The Malaria Control Project is currently using downtime computing power donated by individual volunteers around the world (see Volunteer computing and BOINC) to simulate models of the health effects and transmission dynamics in order to find the best method or combination of methods for malaria control. This modeling is extremely computer intensive due to the simulations of large human populations with a vast range of parameters related to biological and social factors that influence the spread of the disease.
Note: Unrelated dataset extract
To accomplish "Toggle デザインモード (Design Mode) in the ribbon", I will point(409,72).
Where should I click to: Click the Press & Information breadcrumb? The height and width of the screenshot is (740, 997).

It is expected to take a few months using volunteered computing power compared to the 40 years it would have taken with the current resources available to the scientists who developed the program.
An example of the importance of computer modeling in planning malaria eradication programs is shown in the paper by Águas and others. They showed that eradication of malaria is crucially dependent on finding and treating the large number of people in endemic areas with asymptomatic malaria, who act as a reservoir for infection. The malaria parasites do not affect animal species and therefore eradication of the disease from the human population would be expected to be effective.